I'm downloading a music file. Any danger of picking up unwanted spyware?

If you're downloading it from some of the quasi-legal p-to-p file sharing programs like Kazaa and these other networks there is a danger that you could be downloading something that you don't really think you're downloading.

Let's say your kids are downloading programs from Kazaa, but you really have no knowledge that they're using the PC for these purposes and you're doing the online banking and, not knowing that they've potentially downloaded something, got spyware attached. Now it's logging your keystrokes, and then you go on your online bank and all of sudden some scammers have captured your online information.

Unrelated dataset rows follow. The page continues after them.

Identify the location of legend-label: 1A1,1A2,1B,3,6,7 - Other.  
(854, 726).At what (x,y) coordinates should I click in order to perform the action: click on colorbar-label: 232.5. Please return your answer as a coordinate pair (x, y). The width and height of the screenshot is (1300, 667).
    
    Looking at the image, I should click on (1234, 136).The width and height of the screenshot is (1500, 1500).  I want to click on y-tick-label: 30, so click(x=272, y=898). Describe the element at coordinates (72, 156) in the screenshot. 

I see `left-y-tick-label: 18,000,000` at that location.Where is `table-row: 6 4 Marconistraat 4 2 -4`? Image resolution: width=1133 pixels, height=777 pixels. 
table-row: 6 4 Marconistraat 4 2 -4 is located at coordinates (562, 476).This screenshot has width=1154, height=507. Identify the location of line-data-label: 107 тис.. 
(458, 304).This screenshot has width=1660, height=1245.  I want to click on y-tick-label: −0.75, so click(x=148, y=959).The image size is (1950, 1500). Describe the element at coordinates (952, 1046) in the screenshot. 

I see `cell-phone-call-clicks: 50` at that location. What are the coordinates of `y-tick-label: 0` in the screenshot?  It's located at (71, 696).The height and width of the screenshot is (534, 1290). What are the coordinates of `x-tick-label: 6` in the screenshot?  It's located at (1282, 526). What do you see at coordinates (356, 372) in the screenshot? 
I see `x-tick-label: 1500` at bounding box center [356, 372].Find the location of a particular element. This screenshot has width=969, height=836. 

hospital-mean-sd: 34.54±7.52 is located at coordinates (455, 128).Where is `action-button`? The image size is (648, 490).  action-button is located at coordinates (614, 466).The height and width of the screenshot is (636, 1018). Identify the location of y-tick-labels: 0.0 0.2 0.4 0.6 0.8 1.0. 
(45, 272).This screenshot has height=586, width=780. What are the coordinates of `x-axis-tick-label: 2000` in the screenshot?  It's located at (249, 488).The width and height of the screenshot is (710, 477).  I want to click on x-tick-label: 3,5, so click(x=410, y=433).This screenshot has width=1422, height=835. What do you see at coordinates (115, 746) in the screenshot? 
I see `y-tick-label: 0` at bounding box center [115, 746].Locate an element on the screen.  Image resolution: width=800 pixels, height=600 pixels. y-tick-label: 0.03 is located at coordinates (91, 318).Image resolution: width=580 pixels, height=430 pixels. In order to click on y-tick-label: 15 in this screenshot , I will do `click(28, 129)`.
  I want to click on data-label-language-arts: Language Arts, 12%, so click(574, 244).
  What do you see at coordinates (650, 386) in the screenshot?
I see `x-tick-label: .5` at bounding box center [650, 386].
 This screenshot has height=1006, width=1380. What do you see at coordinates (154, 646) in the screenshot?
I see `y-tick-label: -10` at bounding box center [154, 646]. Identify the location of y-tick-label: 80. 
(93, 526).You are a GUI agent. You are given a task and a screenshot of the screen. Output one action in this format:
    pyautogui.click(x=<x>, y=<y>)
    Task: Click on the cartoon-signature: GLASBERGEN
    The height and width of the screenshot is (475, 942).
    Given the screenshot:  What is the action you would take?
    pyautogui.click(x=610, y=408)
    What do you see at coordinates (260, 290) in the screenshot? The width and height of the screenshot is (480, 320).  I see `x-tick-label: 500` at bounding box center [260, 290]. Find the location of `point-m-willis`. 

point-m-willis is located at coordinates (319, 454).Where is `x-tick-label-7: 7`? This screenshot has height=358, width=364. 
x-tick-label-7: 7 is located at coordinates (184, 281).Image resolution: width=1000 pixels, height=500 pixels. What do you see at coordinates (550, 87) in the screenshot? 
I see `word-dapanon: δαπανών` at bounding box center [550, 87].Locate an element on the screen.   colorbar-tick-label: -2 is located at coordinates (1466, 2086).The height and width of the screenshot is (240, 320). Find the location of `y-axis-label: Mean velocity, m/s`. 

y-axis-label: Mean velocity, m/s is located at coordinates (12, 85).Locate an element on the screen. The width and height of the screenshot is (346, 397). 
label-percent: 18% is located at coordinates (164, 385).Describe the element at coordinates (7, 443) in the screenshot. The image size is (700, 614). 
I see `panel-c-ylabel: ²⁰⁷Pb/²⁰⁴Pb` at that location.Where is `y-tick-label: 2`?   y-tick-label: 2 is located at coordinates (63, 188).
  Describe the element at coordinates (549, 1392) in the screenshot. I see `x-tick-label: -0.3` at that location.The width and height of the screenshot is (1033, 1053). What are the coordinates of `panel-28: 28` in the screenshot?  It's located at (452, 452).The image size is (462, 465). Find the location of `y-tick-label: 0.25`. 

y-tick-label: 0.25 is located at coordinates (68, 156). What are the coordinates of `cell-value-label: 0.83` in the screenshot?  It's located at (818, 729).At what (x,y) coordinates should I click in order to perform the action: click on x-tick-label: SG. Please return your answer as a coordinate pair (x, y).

How likely is it that a legitimate download would also come with unwanted spyware that can pick up your credit cared account?

It's pretty rare. It is definitely more obscure than the email attacks. However, it is increasingly popular because the people are becoming aware of these fraudulent emails. They see them and immediately delete them saying, "that's a fake." Whereas, with keystroke logging, you don't have to fool someone, you just go to your online bank like you normally do and they capture your information and it's all done without your knowledge. And so, as people become more educated about the obvious scams, these newer ones are taking over that are a little more difficult to detect.

How do you know a scammer has been 'phishing' your system?

The end result, which is that people have pilfered your bank account or taken out loans in your name and you're getting questions back from people saying, "What are these transactions?" That's one way, that's the bad way cause you've already been compromised.

What should consumers do to avoid being victims?

Be careful who you do business with. Never respond to an email asking for urgent info; your bank will not ask.

Protect your equipment and software. Microsoft has a Windows update. Make sure your Windows and browser are up to date because often vulnerabilities compromising people's machine are already patched by Microsoft – but many consumers don't install the fixes.